Dari eksternal, perlambatan ekonomi Tiongkok juga turut memberikan tekanan, menyusul penurunan pertumbuhan industrial production Oktober menjadi 4,9% dari 6,5% di bulan sebelumnya, di mana penjualan ritel Tiongkok juga nyaris stagnan di 2,9%. Berdasarkan analisisnya, Alrich menetapkan level resistance IHSG di 8.425, pivot di 8.400, dan support di 8.300.
Sementara itu, William Hartanto, Praktisi Pasar Modal sekaligus Founder WH-Project, menilai pelemahan IHSG pekan lalu lebih disebabkan oleh aksi profit taking setelah indeks menembus level tertinggi sepanjang masa. Menurutnya, kondisi tersebut masih tergolong wajar dan merupakan bagian dari dinamika pasar. Ia mengamati bahwa IHSG saat ini masih dalam pengujian support di 8.361 dan memiliki peluang untuk melemah terbatas. Area 8.361–8.288 disebutnya sebagai demand zone yang masih aman untuk strategi buy on weakness bagi investor.
William menambahkan bahwa meskipun sentimen global cenderung negatif, terlihat dari pelemahan Dow Jones dan pasar kripto, dampaknya terhadap pergerakan IHSG belum terasa signifikan. Data transaksi menunjukkan aksi jual bersih asing (net sell) sebesar Rp56,74 miliar pada perdagangan terakhir, namun beberapa saham big caps seperti BMRI, BBCA, INET, BREN, dan BBRI, justru mencatat pembelian bersih oleh investor asing.
Mempertimbangkan kondisi teknikal dan sentimen pasar yang ada, William memproyeksikan IHSG akan bergerak mixed pada perdagangan Senin ini, dengan rentang pergerakan yang diperkirakan antara 8.361 hingga 8.400.
Ringkasan
Indeks Harga Saham Gabungan (IHSG) diperkirakan bergerak bervariasi atau mixed pada Senin, 17 November 2025, karena pelaku pasar bersikap wait and see menanti keputusan Rapat Dewan Gubernur Bank Indonesia (RDG BI) pada 19 November. Pada penutupan Jumat sebelumnya, IHSG melemah tipis 0,02% di tengah sentimen negatif bursa Asia dan Wall Street, meskipun nilai tukar rupiah justru menguat. Perlambatan ekonomi Tiongkok juga turut memberikan tekanan eksternal.
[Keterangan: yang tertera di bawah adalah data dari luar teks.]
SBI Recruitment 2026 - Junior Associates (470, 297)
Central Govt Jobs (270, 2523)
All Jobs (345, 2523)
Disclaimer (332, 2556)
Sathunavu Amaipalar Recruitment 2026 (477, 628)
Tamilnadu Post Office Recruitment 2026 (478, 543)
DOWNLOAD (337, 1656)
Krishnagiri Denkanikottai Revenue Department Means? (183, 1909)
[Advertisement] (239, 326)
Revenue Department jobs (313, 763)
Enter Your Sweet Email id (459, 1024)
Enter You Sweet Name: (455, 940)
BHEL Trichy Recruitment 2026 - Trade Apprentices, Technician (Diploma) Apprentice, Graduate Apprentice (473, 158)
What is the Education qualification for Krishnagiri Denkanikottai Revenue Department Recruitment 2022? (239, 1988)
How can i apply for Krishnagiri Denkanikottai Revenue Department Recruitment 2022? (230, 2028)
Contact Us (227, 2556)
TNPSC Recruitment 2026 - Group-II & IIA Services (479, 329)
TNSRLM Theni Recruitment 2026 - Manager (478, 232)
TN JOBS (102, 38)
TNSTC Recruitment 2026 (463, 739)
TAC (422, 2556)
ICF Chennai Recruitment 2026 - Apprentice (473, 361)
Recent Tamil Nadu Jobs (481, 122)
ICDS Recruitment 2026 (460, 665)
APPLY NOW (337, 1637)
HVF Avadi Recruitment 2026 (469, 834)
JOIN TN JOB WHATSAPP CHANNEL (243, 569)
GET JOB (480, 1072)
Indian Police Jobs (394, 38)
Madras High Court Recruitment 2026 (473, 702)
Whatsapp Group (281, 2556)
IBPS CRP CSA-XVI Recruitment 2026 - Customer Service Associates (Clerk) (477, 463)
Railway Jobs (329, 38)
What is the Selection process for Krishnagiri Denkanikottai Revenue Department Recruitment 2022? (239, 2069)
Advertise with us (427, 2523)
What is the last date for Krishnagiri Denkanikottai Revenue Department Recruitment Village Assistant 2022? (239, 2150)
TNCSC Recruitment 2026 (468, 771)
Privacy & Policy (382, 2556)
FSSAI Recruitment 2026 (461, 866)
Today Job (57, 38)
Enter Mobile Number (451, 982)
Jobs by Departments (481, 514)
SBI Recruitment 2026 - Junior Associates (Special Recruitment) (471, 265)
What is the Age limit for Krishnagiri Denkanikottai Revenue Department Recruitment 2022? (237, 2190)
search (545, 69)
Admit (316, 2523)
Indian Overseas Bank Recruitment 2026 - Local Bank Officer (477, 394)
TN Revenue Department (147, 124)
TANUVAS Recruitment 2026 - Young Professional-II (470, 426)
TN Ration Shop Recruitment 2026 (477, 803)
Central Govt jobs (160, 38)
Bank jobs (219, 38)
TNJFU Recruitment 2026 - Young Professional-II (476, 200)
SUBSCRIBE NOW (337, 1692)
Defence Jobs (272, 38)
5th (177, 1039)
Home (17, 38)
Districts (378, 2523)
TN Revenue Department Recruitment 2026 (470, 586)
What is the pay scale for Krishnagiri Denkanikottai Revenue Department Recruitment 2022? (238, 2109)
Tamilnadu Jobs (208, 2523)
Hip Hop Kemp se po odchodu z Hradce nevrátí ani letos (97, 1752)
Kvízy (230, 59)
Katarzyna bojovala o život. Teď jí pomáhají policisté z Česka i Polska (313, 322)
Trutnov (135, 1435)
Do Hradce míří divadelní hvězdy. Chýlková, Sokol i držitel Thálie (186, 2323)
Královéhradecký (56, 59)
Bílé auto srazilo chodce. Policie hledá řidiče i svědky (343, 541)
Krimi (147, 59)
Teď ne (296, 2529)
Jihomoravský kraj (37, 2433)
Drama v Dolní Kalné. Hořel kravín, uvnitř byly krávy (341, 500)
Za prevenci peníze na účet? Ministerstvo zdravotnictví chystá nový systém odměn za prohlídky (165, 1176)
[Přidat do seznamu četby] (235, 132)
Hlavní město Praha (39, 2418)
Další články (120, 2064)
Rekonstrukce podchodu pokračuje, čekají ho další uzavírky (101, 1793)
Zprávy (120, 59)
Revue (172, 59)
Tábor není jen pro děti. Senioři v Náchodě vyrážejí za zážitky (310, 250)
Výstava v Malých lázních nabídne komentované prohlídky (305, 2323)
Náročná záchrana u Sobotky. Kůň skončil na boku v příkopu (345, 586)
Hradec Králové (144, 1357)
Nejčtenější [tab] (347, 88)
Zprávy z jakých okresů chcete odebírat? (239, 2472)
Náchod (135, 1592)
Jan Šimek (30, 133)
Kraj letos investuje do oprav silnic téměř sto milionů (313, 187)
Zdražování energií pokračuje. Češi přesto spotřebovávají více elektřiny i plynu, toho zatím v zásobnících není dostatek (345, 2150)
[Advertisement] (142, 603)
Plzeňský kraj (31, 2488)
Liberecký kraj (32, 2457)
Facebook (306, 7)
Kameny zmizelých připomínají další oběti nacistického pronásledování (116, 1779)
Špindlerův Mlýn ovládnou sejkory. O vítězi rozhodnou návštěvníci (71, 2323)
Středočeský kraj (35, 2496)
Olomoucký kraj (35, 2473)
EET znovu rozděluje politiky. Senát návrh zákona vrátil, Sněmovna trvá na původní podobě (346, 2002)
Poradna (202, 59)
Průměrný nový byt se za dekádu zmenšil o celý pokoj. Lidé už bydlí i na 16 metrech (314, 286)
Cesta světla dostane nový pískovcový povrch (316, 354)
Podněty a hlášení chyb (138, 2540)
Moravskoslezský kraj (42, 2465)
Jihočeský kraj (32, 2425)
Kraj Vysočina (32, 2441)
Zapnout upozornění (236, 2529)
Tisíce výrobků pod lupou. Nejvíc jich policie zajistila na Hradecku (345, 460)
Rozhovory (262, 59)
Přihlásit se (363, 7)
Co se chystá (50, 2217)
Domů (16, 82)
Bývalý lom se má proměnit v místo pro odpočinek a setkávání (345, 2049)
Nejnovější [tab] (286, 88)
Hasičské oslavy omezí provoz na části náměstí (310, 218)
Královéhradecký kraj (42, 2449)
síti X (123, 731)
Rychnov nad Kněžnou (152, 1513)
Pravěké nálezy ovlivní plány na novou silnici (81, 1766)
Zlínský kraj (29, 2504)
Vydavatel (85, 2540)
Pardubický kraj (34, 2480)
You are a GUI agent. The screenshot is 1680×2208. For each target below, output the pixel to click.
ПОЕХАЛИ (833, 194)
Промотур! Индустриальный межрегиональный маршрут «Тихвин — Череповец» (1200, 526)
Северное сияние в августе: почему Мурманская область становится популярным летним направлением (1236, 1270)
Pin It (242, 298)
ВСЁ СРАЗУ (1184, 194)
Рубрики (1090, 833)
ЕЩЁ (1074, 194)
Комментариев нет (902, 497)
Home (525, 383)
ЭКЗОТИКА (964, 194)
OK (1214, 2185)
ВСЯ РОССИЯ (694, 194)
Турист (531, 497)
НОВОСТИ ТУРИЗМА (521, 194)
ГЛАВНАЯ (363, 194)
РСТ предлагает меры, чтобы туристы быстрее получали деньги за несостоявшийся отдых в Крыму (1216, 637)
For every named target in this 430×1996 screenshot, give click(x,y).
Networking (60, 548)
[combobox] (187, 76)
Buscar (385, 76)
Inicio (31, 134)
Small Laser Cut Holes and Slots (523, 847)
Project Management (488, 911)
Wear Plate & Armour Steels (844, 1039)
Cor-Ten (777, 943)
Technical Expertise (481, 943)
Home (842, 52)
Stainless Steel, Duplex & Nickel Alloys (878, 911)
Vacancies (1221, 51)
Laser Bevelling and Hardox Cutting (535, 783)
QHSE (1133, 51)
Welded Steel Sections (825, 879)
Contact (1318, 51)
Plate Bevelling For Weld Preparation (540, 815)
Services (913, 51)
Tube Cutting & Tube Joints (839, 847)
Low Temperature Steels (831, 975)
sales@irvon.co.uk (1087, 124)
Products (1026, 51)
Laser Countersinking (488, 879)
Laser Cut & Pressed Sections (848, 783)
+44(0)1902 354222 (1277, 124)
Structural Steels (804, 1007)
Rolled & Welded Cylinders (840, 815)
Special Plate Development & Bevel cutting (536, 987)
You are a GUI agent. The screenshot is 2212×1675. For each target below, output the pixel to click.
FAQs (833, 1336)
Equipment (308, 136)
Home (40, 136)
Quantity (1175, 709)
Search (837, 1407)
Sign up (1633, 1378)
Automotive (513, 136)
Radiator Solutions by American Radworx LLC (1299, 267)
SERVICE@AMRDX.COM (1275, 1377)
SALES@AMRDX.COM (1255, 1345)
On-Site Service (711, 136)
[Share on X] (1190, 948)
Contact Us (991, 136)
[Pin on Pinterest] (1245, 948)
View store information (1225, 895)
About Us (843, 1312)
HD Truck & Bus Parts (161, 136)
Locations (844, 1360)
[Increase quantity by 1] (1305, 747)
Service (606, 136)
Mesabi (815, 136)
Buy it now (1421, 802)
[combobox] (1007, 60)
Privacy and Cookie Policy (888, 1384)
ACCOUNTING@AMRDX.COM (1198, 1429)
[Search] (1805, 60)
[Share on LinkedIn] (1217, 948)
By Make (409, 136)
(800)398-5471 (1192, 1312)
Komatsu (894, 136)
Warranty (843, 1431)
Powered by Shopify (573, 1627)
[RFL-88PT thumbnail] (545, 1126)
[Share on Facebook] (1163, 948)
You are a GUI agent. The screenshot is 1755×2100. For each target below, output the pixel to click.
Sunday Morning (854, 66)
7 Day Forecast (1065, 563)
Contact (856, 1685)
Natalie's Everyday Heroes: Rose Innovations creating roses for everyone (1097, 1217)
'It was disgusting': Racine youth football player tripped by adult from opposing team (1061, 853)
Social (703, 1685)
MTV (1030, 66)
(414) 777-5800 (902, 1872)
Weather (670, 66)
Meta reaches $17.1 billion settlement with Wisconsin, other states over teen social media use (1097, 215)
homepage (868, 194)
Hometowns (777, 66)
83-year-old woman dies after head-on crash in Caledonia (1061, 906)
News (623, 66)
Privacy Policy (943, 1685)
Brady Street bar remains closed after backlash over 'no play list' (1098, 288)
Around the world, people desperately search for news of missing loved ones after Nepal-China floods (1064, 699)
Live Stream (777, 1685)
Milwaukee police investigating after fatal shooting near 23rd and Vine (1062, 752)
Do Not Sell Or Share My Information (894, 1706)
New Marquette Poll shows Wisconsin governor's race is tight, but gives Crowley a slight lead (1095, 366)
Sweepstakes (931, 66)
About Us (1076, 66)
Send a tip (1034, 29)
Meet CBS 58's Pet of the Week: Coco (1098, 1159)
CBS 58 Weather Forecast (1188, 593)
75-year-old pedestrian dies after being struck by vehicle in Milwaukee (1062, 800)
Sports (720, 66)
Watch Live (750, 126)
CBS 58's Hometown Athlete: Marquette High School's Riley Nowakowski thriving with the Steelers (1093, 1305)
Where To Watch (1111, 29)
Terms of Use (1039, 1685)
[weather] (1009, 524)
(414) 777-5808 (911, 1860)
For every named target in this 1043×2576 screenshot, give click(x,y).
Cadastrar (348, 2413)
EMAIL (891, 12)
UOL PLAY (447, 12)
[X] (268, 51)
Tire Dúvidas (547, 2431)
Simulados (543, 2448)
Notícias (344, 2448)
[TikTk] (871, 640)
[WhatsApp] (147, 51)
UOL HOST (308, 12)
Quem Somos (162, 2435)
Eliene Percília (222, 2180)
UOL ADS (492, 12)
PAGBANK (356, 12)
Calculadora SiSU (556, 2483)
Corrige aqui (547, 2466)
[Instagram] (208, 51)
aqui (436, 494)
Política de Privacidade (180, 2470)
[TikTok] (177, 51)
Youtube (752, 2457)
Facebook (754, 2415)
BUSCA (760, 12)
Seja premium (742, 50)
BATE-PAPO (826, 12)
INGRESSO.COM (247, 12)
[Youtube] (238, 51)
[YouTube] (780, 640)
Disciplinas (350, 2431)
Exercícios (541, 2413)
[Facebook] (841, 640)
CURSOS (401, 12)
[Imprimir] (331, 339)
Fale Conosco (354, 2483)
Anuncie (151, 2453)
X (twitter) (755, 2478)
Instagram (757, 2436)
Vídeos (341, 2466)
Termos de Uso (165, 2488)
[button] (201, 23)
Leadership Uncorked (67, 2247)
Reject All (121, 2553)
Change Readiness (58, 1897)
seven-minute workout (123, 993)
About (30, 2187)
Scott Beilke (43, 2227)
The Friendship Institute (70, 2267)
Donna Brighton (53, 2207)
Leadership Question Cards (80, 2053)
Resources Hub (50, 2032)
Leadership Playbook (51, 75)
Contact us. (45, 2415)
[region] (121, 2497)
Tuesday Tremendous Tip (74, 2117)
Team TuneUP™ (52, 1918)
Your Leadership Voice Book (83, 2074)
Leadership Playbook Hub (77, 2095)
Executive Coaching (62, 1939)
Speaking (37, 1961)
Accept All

Analis Alrich Paskalis Tambolang memproyeksikan IHSG berpotensi melemah dan menguji level 8.300-8.325, didukung sinyal teknikal seperti potensi death cross pada MACD. Sementara itu, William Hartanto menilai pelemahan pekan lalu wajar akibat profit taking dan memperkirakan IHSG akan bergerak mixed di rentang 8.361-8.400, dengan area 8.361-8.288 sebagai zona aman buy on weakness. Meskipun ada aksi jual bersih asing, beberapa saham big caps justru dibeli oleh investor asing.